In this study, an experiment and MD simulations were used to investigate the mechanical properties of G/C-S-H with the introduction of graphene in the x, y, and z directions. The C-S-H structure was first modeled based on Pellenq et al. [26]. Subsequently, the established graphene model was embedded in the C-S-H and used to simulate the uniaxial tensile properties of G/C-S-H composites in the x, y, and z directions. The stress–strain curves during the tensile process were obtained. The effect of temperature, loading rate, and defects in graphene, including monovacancy defects, divacancy defects, and S-W defects, on the mechanical properties of G/C-S-H were also studied.

2. Experimental and Simulation Methods

2.1. Experimental Methods

The mechanical properties of C-S-H and G/C-S-H were measured with a hydraulic universal testing machine. The graphene used in the experiment is a single-layer graphene produced by Nanjing Xianfeng Nanomaterials Technology Co., Ltd. (Nanjing, China) The size of the graphene sheet is 0.5~5μm, and the thickness is 0.8–1.2 nm. In order to create the dispersant solution for the test, 100 mL of pure water and the weighted dispersant polyethylpyrrolidone K30 (PVP-K30) were first poured into a container. The weighed graphene was added into the dispersant solution, and in order to create the dispersant solution for the test, 100 mL of pure water and the weighted dispersant PVP-K30 were first poured into a container. In order to fully immerse the weighted graphene in the dispersant solution, the mixture was first artificially agitated before being placed inside the ultrasonic device for ultrasonic dispersion via a 30 min ultrasonic period. The graphene was removed following the ultrasonic treatment and left until use for 10 min.

Then, the weighed cement was added to the mixing pot and stirred at a slow speed. Meanwhile, the dispersed graphene mixed solution was slowly added, and then the remaining pure water was added and the mixture was stirred rapidly for 90 s. The mixed cement slurry was poured into the mold and vibrated for 60 s. The mold was removed one day later and maintained for 28 days.

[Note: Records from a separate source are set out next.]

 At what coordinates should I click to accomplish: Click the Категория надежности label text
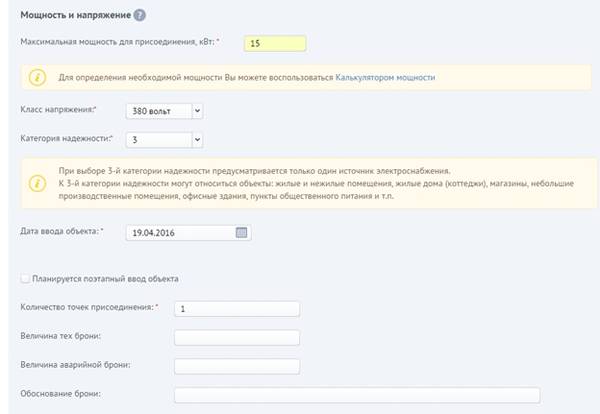pos(67,139)
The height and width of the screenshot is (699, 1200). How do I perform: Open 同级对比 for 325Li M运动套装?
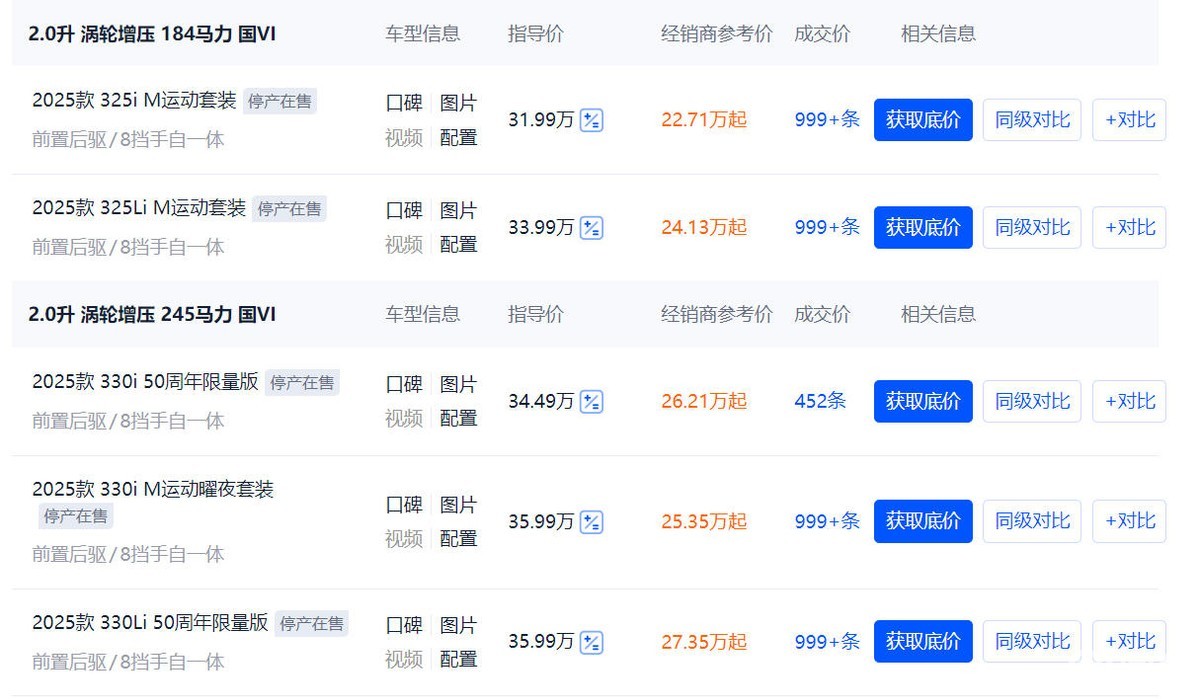point(1032,227)
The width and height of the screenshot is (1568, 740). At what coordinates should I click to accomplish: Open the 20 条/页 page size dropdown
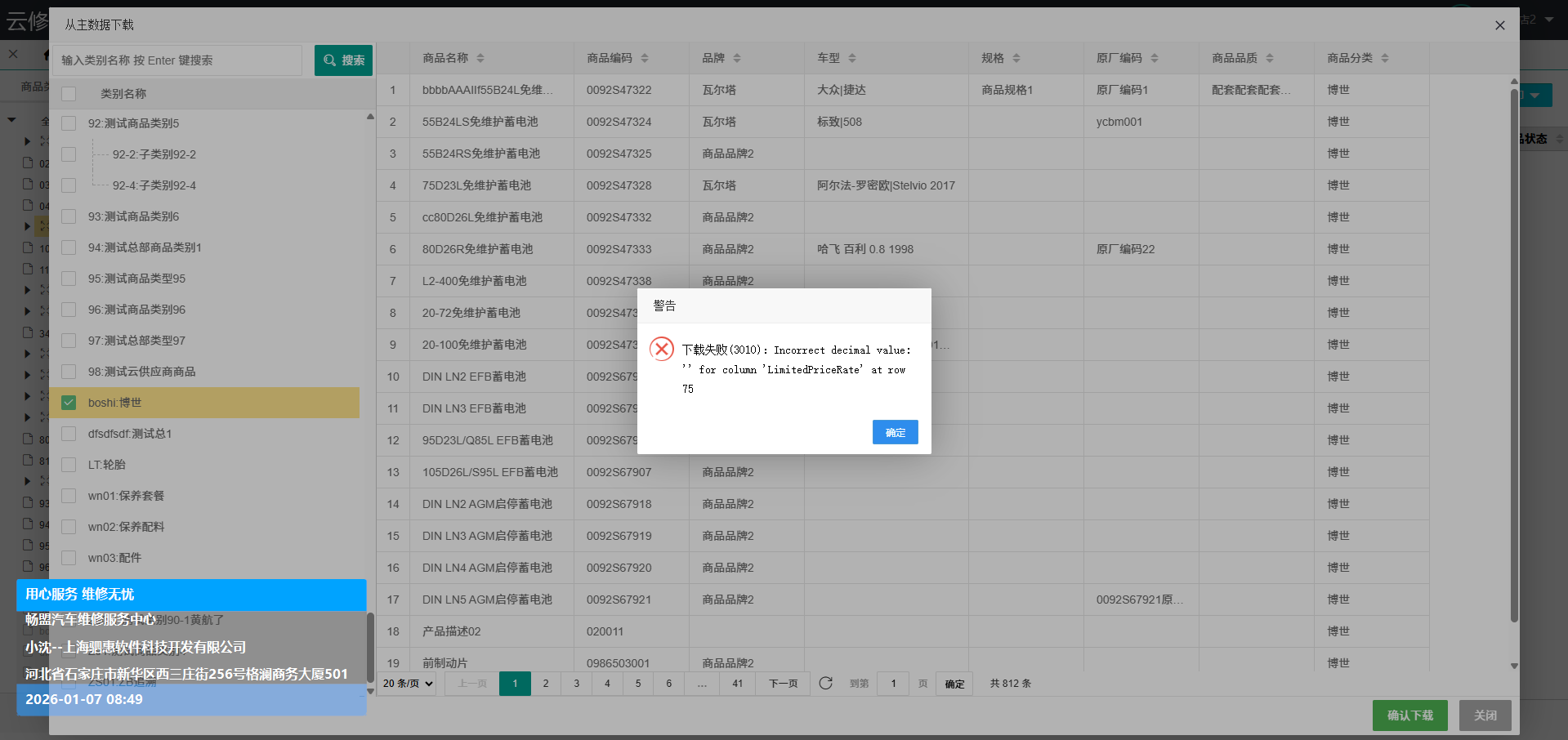point(408,684)
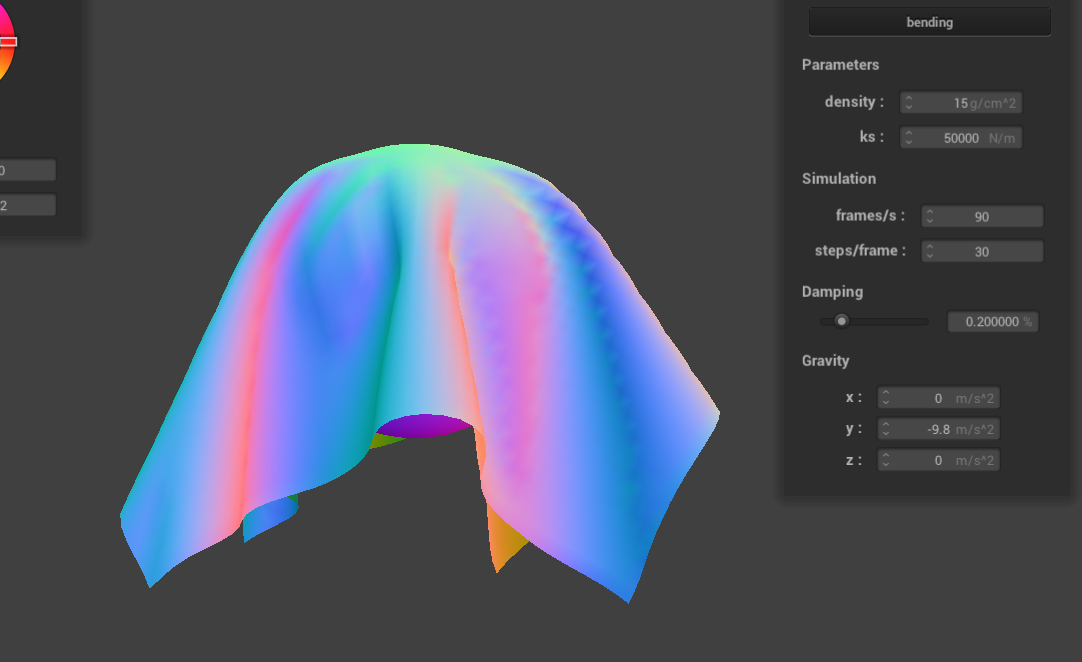Click the ks stepper arrows
Image resolution: width=1082 pixels, height=662 pixels.
[908, 138]
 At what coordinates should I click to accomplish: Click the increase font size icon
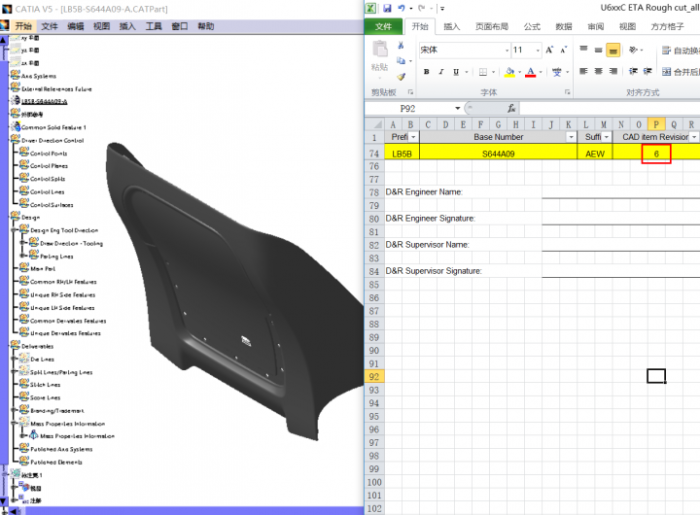pyautogui.click(x=547, y=50)
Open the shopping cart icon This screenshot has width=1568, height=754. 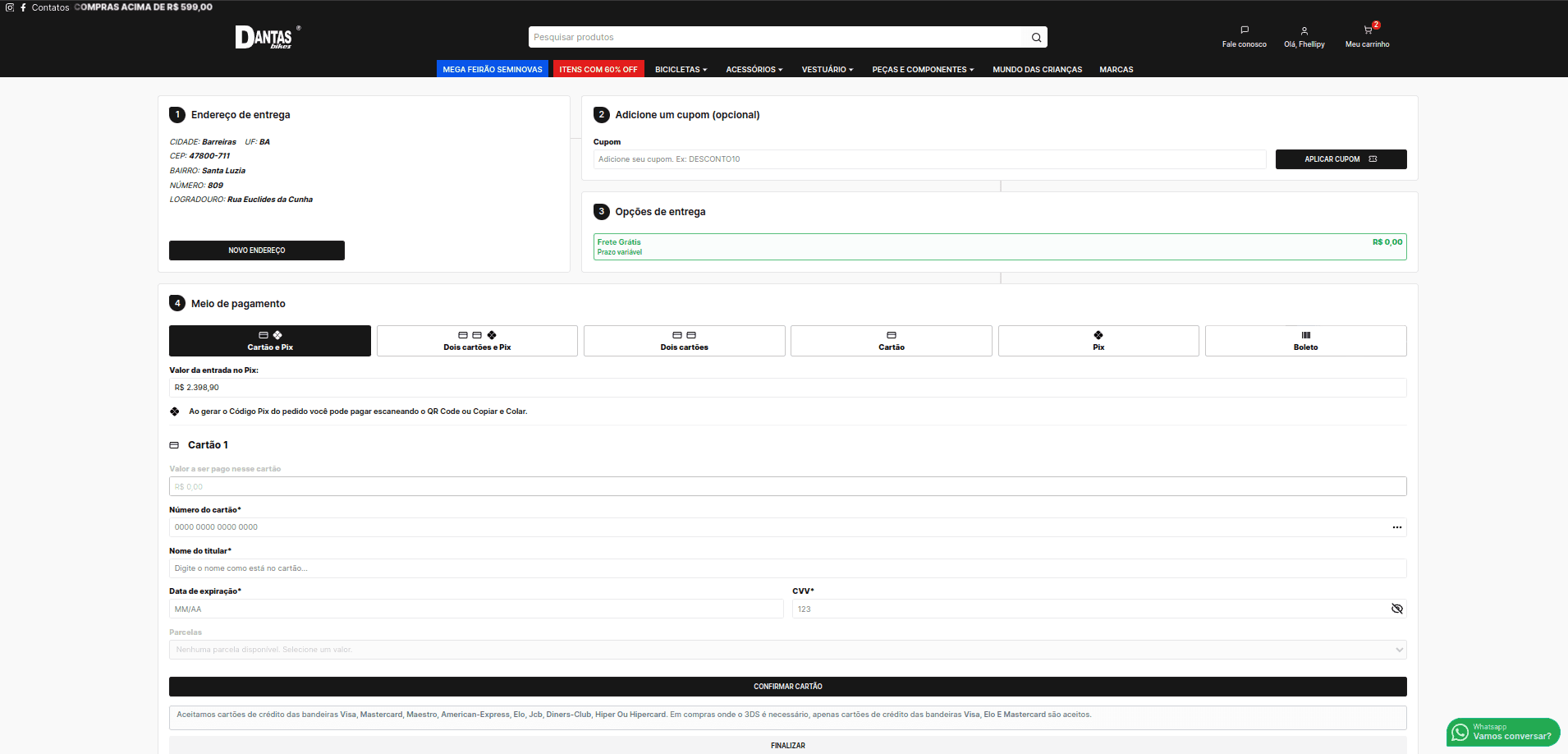[1368, 30]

For the compressive and flexural strength test, the size of the sample was 40 mm × 40 mm × 160 mm, and the loading speed was 2400 kN/s. For the tensile strength test, the sample was used as a “bone” mold, the size of both ends was 50 mm × 100 mm × 50 mm, the size of the middle was 250 mm × 50 mm × 50 mm, and the loading speed was 1500 kN/s. In order to avoid accidental error in the experiment, three groups of samples were used for the experiment and their average values were taken as the results.

2.2. Simulation Methods

In this study, the C-S-H model was constructed based on the modeling idea of Pellenq [26] as follows: First, a 4a × 3b × 1c supercell structure of the monoclinic 11 Å tobermorite crystal model [3] was established as the initial structure, in which the water molecules and the hydrogen atoms in the OH group were deleted. In order to satisfy the Qn distribution and C/S ratio, a part of SiO₂ and Si₂O₅ in the model was randomly deleted from the silicon chain. After that, C-S-H was allowed to fully absorb water molecules via the GCMC method [27], and then the structure was fully equilibrated under NPT system synthesis. The C-S-H model was thus constructed. The chemical composition of the C-S-H model is (CaO) 1.67 (SiO₂) (H₂O) 1.69, density 2.45 g/cm³. Qn distribution is Q0 = 11.6%; Q1 = 65.1%; Q2 = 23.3%. These characteristics are generally similar to the experimental data. The initial tobermorite model was expanded periodically along the x, y, and z directions to obtain a C-S-H model of size 40 Å × 44 Å × 45 Å. And finally, the graphene model was added to the C-S-H model. First, the graphene model was built based on a single-layer graphene sheet with a lattice constant of 3.4 Å × 2.46 Å × 2.46 Å, which was repeatedly enlarged in the x, y, and z directions to produce the final graphene structure of size 3.4 Å × 39 Å × 44 Å. Then, a 10 Å wide crack was cut along the middle of the three directions of the model, and the monolayer graphene sheet was embedded in this nanofracture. The model is shown in Figure 1.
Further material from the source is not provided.